Entries for locating text and elements
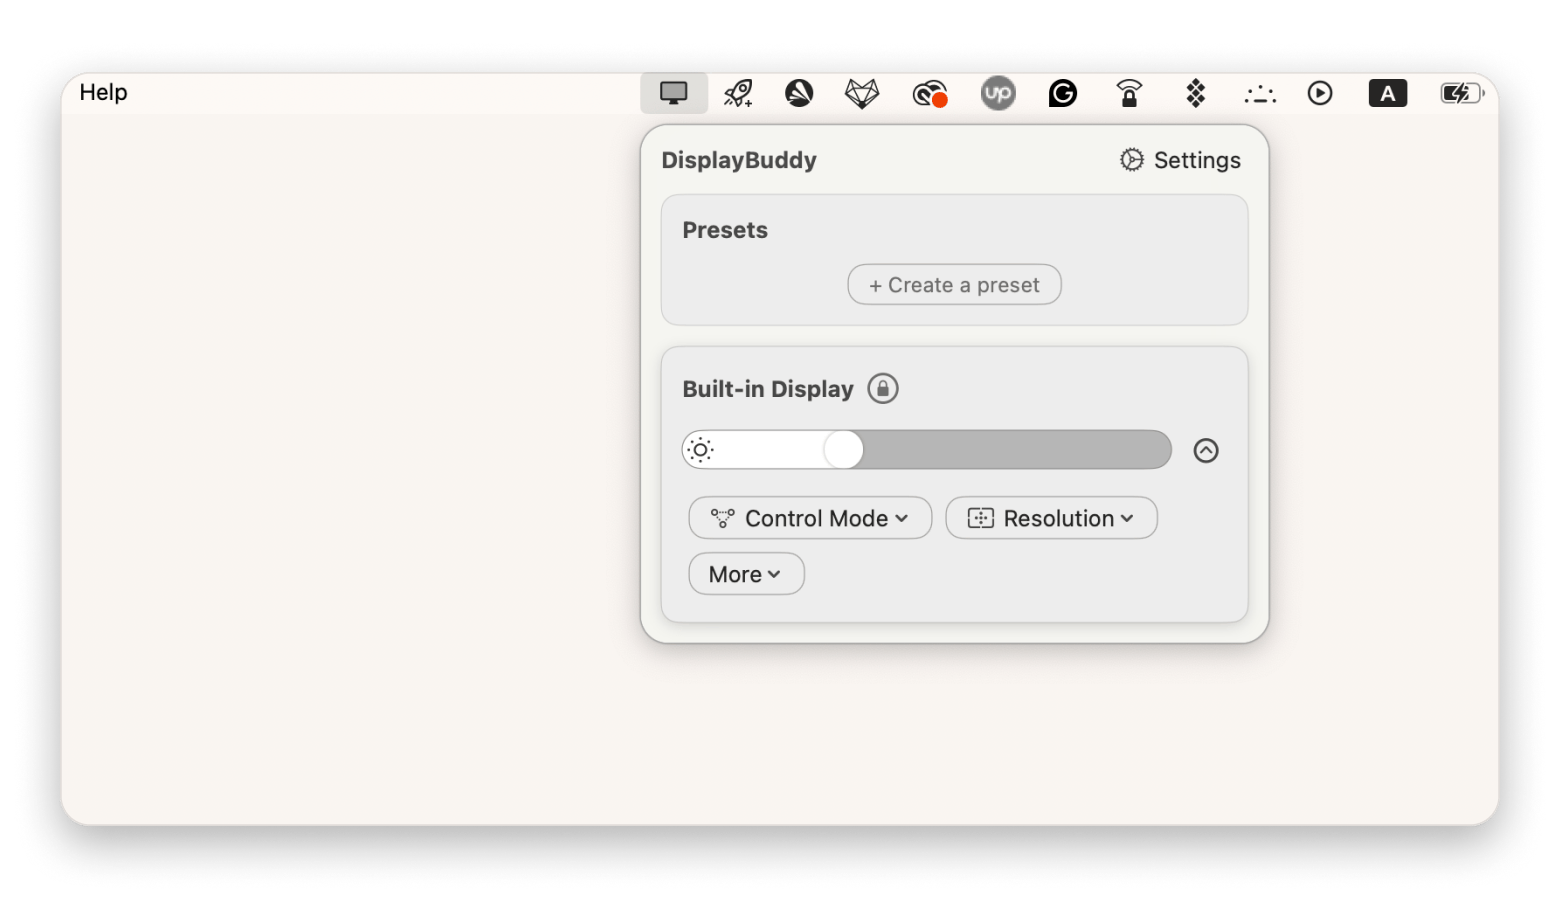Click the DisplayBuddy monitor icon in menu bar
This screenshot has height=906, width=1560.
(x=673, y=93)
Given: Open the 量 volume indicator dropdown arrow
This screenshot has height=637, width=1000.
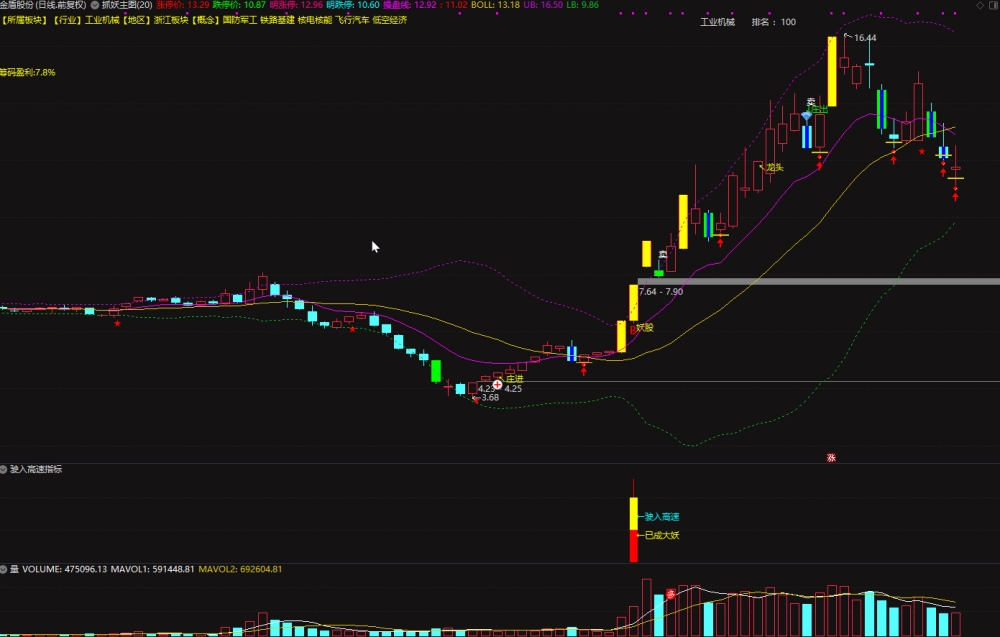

The task:
Can you render the lines above as a Markdown table with the columns n and Line, numbering each row and skipping blank lines? Leave the pictures out of your answer.

Written response:
| n | Line |
|---|---|
| 1 | Click the DisplayBuddy monitor icon in menu bar |
| 2 | This screenshot has height=906, width=1560. |
| 3 | (x=673, y=93) |
| 4 | Given: Open the 量 volume indicator dropdown arrow |
| 5 | This screenshot has height=637, width=1000. |